If yours is a highly regulated industry like healthcare, where most of your invoices are reimbursed by insurance and government programs, is it acceptable to say your prices are too complicated to make public in a spreadsheet, or that you want to keep your negotiated prices private?
In 2021, the Department of Health and Human Services (DHHS) issued a new federal rule requiring hospitals to openly publish their prices on their websites. When hospitals sued, saying their negotiated prices were confidential and too complicated for the public, the court said in essence, if you know how to bill for your services, then you know how to list your prices.
A second rule issued one year ago requires the same of insurers and large employers.

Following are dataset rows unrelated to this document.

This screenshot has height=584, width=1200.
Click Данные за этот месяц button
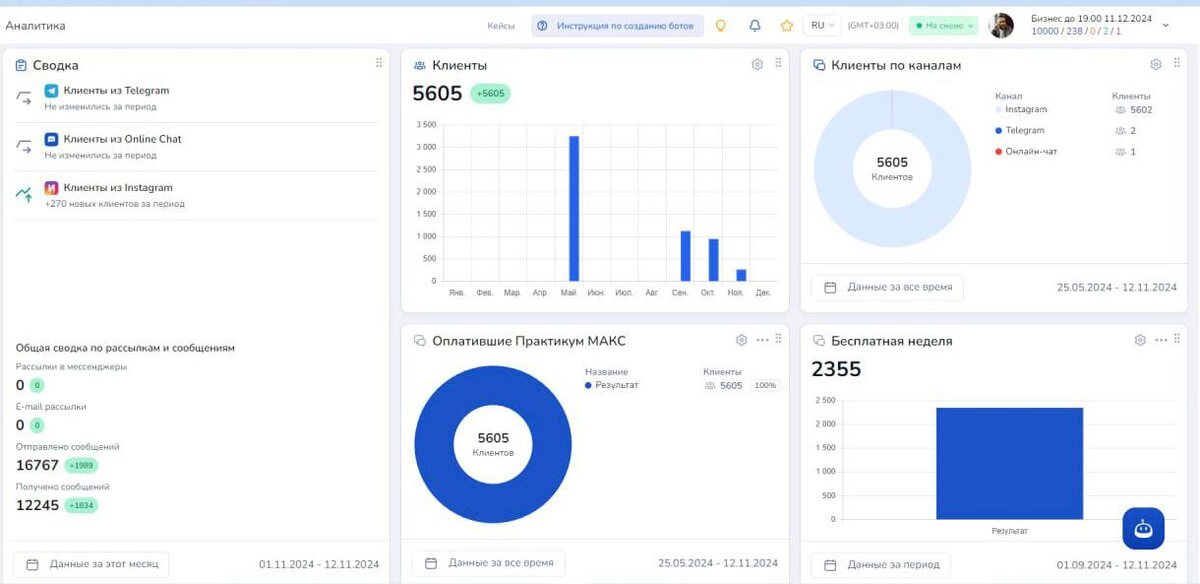92,564
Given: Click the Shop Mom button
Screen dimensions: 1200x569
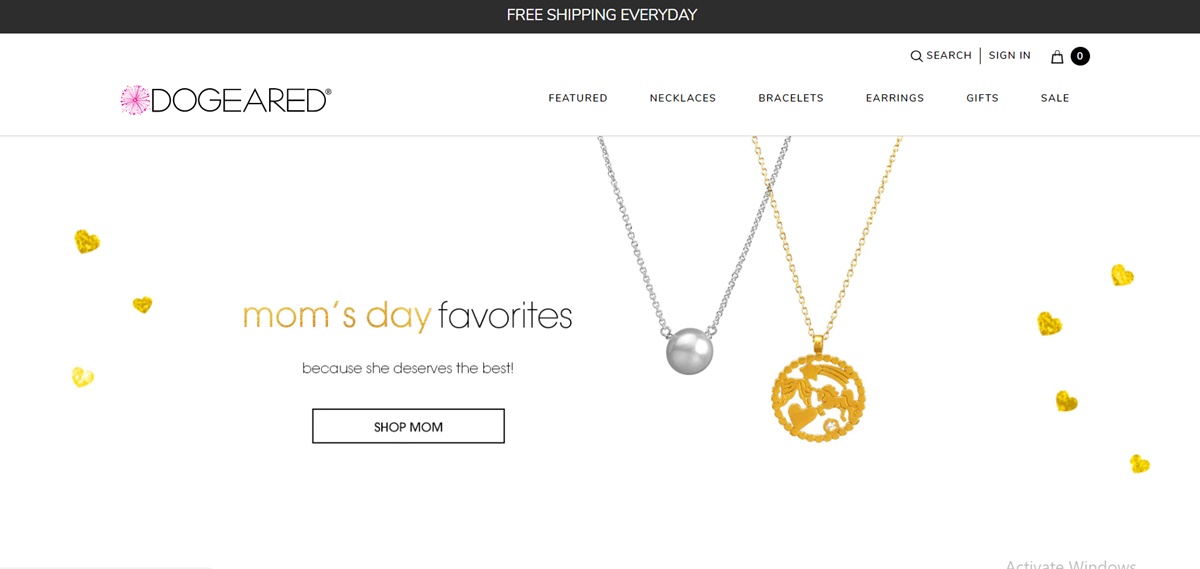Looking at the screenshot, I should click(x=408, y=426).
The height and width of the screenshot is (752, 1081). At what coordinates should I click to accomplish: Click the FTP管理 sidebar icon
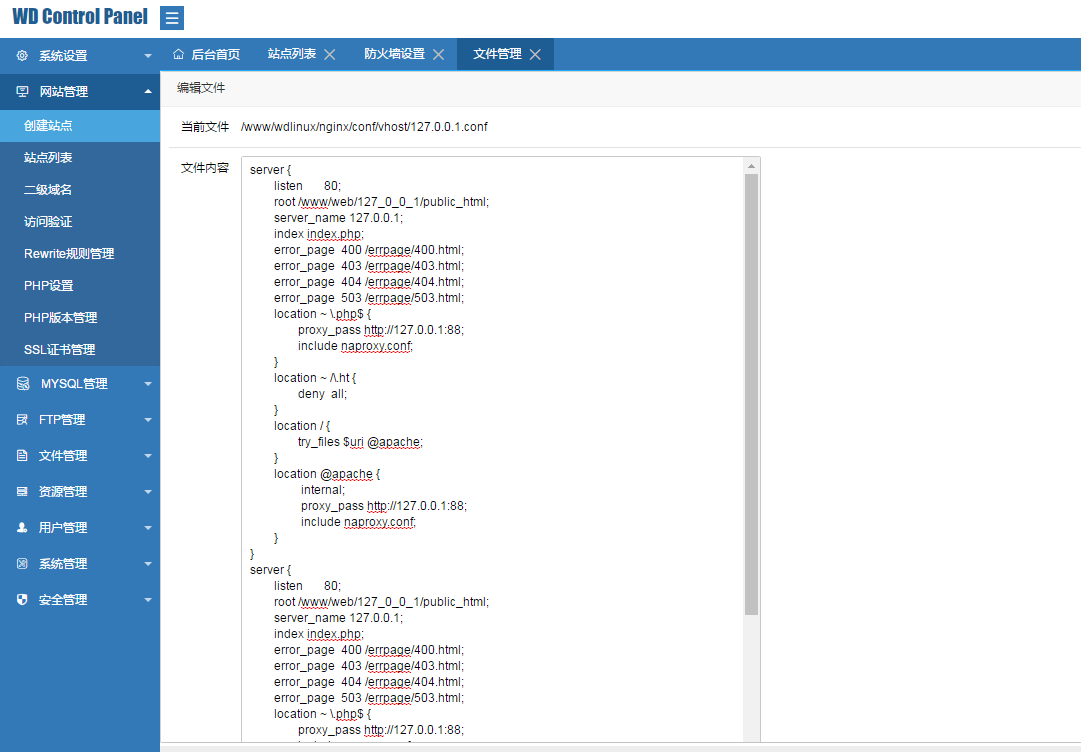pyautogui.click(x=22, y=420)
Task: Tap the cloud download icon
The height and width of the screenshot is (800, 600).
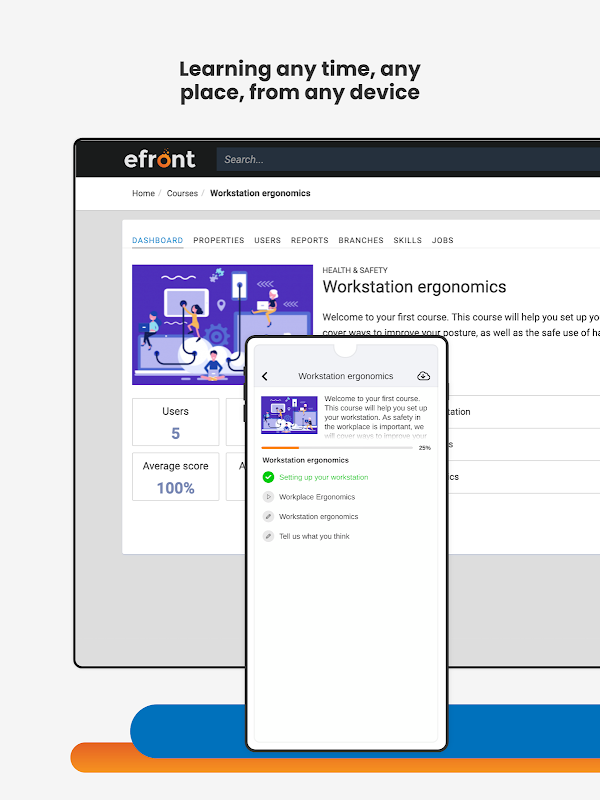Action: pyautogui.click(x=423, y=376)

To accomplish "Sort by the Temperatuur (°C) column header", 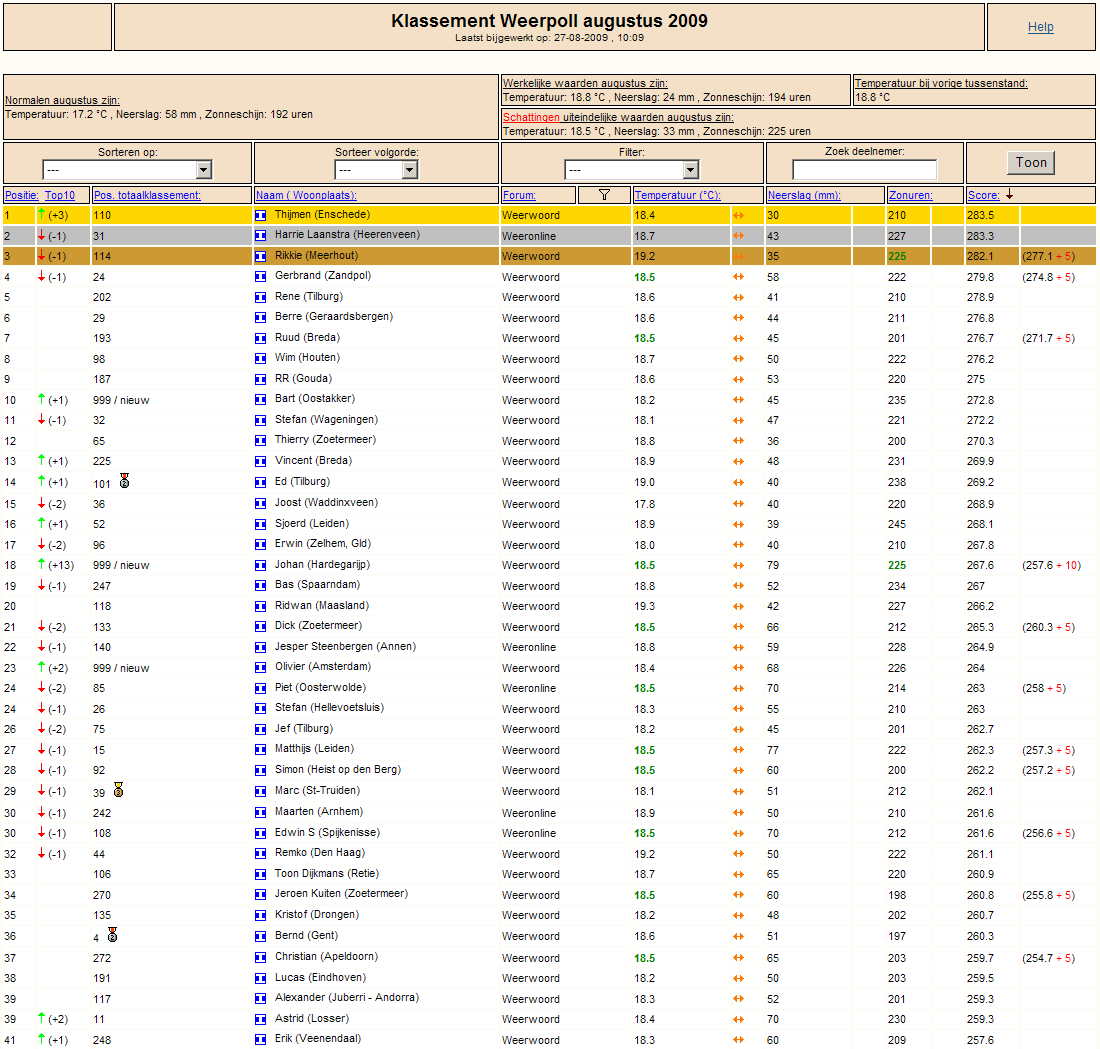I will tap(677, 195).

How well are hospitals complying so far?
Progress has been made, but analysts say anywhere from 45%-75% of facilities in the U.S. have yet to fully comply. With penalties in the millions of dollars, and big enforcement actions taken against some non-compliant hospitals, observers say most hospitals are making some efforts to comply.
Under the rule, hospitals are supposed to publish two lists on their websites. First, a "machine readable" data set disclosing (a) the actual price, (b) the price negotiated with insurers, and (c) the discounted cash price, for each and every service, item, and drug they provide. Second, a "shoppable" list of at least 300 services for consumers to use for easy comparison. Consumers should theoretically be able to shop on the internet for their health care services just as they do for any other purchase. The transparency is aimed at increasing customer awareness of medical prices, spurring competition, quality improvement, and an overall reduction in medical costs.
Three notable national audits of hospital compliance have been recently released. The Centers for Medicare and Medicaid Services (CMS) looked at compliance by 600 randomly sampled facilities and found 70% of hospitals in their sample had published both lists.
The nonprofit Patients Rights Advocate sampled 2,000 facilities and found only 24.5% were compliant, up from just 16% in August, 2022.
A company called Turquoise Health that sells a computer platform to publish prices did their own audit of 4,900 acute care hospitals that had posted machine readable price data on the internet. It found 55% had significant compliance but only 24% were mostly complete.
Critics say there is a lack of standardization in the data from one platform to another, and the lists need to be actively curated for current price accuracy. CMS says it is offering technical assistance to facilities struggling to comply, but that it intends to take more aggressive enforcement action from now on.
"The rule aims to pull back the curtain on opaque hospital prices that may vary widely by hospital for the same service or even within the same hospital."